Weigel

Three Men Enter CPAC, Three Men Leave

We are nearly through the Alternate Reality Week of the 2012 primary. Rick Santorum won two caucuses and one ballot test which assigned no delegates. This gave him “momentum.” He joined two other candidates (not Ron Paul; I’ll get to that in a bit) at a conference of conservative activists, with a straw poll that, historically, has only fitfully predicted the Republican nominee.

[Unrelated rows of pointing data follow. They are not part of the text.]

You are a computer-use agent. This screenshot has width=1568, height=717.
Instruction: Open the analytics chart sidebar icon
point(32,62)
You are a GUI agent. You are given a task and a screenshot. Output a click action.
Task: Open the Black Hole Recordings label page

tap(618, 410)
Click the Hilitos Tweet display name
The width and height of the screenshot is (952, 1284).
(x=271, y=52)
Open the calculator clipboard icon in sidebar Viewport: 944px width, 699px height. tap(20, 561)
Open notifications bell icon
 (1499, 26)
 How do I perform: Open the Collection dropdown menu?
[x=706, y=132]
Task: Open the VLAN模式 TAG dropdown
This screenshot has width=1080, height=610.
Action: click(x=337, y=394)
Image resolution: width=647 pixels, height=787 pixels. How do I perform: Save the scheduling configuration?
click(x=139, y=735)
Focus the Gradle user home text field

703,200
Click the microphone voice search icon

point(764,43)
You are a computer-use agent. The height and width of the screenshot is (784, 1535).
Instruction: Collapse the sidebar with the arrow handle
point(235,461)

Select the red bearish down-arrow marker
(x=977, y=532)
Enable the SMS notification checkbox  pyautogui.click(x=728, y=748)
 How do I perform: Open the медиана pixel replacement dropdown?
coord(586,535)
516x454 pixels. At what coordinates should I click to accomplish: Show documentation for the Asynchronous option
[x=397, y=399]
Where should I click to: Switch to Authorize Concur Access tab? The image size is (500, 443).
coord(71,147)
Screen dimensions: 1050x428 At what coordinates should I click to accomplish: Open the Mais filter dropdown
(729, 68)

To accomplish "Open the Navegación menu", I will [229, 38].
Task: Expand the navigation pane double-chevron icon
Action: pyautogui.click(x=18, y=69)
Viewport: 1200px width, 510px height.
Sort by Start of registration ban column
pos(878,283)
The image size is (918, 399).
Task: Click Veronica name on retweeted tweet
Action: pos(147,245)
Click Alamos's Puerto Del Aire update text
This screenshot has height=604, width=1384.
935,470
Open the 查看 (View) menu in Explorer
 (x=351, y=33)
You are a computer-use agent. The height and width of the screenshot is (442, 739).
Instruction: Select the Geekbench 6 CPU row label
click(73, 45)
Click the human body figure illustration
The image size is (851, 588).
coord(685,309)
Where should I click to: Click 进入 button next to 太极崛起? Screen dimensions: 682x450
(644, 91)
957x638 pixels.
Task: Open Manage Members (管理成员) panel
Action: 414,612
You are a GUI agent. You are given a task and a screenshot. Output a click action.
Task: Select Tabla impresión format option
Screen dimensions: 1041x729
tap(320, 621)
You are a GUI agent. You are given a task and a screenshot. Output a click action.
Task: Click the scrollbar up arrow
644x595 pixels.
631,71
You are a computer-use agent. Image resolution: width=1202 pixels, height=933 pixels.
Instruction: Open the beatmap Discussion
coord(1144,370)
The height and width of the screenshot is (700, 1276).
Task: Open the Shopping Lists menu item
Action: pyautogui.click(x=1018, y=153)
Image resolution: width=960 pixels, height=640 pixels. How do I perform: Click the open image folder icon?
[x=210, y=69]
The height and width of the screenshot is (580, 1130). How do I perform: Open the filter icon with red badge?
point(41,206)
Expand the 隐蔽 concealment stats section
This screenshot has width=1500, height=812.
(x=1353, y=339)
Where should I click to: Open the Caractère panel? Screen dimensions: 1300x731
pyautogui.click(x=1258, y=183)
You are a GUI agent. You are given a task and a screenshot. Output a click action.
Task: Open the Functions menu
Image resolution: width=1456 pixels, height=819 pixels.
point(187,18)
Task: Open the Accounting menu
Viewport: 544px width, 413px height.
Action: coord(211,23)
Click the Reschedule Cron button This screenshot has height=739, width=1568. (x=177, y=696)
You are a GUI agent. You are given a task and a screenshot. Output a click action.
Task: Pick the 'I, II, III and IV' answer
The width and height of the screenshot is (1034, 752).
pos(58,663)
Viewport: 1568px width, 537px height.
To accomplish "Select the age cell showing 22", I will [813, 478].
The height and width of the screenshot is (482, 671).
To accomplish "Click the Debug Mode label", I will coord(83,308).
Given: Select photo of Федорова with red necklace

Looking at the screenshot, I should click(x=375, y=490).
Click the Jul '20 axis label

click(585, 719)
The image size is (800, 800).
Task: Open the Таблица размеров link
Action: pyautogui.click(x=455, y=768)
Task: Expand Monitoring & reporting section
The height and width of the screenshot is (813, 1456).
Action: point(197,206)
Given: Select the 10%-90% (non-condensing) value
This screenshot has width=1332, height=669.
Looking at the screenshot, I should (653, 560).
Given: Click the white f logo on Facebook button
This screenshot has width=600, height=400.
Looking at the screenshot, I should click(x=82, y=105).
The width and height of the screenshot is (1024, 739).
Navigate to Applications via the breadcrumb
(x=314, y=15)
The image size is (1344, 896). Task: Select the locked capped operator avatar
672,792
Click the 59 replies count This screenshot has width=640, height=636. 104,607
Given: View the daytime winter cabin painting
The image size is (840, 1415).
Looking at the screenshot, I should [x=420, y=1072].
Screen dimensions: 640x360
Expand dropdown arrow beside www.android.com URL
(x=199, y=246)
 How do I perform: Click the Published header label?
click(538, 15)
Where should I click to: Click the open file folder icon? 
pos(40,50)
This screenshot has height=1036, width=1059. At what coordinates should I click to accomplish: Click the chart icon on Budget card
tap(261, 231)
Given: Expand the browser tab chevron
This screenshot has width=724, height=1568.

Like magic, it all mattered. Public Policy Polling’s latest national poll (there’s no some thing as a national primary, etc etc, rabble rabble) puts Santorum in the lead. It’s the classic three-candidate* dilemma:

Part of the reason for Santorum’s surge is his own high level of popularity. 64% of voters see him favorably to only 22% with a negative one. But the other, and maybe more important, reason is that Republicans are significantly souring on both Romney and Gingrich. Romney’s favorability is barely above water at 44/43, representing a 23 point net decline from our December national poll when he was +24 (55/31). Gingrich has fallen even further. A 44% plurality of GOP voters now hold a negative opinion of him to only 42% with a positive one. That’s a 34 point drop from 2 months ago when he was at +32 (60/28).

In a sort of lull, with no debates and minimal advertising, the candidate who’s been attacked the least is doing best. So how did he, Gingrich, and Romney, take advantage of CPAC?

Santorum gave a speech that, with some changes, could have been delivered on the night of a primary win. (This was emphasized by the backdrop: His happy family.) It wasn’t until after the speech that he told Sam Stein the specifics of his birth control stance: “This is having someone pay for it, pay for something that shouldn’t even be in an insurance plan anyway because it is not, really an insurable item. This is something that is affordable, available.” In the speech, he placed the contraception issue in a generalized, apocalyptic context:

It’s not about contraception. It’s about economic liberty; it’s about freedom of speech; it’s about freedom of religion. It’s about government control of your lives and it’s got to stop.

This was a comment for a national audience from someone who will not be minimized as the “man on dog” guy.

Romney, who’s really just trying to endure the week without more bad spin, has always had a problem completely contradictory to Santorum’s. The general electorate doesn’t think he’s a right-winger; neither does the electorate that wants to nominate a right-winger. With a little distance, the takeaway from Romney’s speech was just how many times he said the word “conservative.”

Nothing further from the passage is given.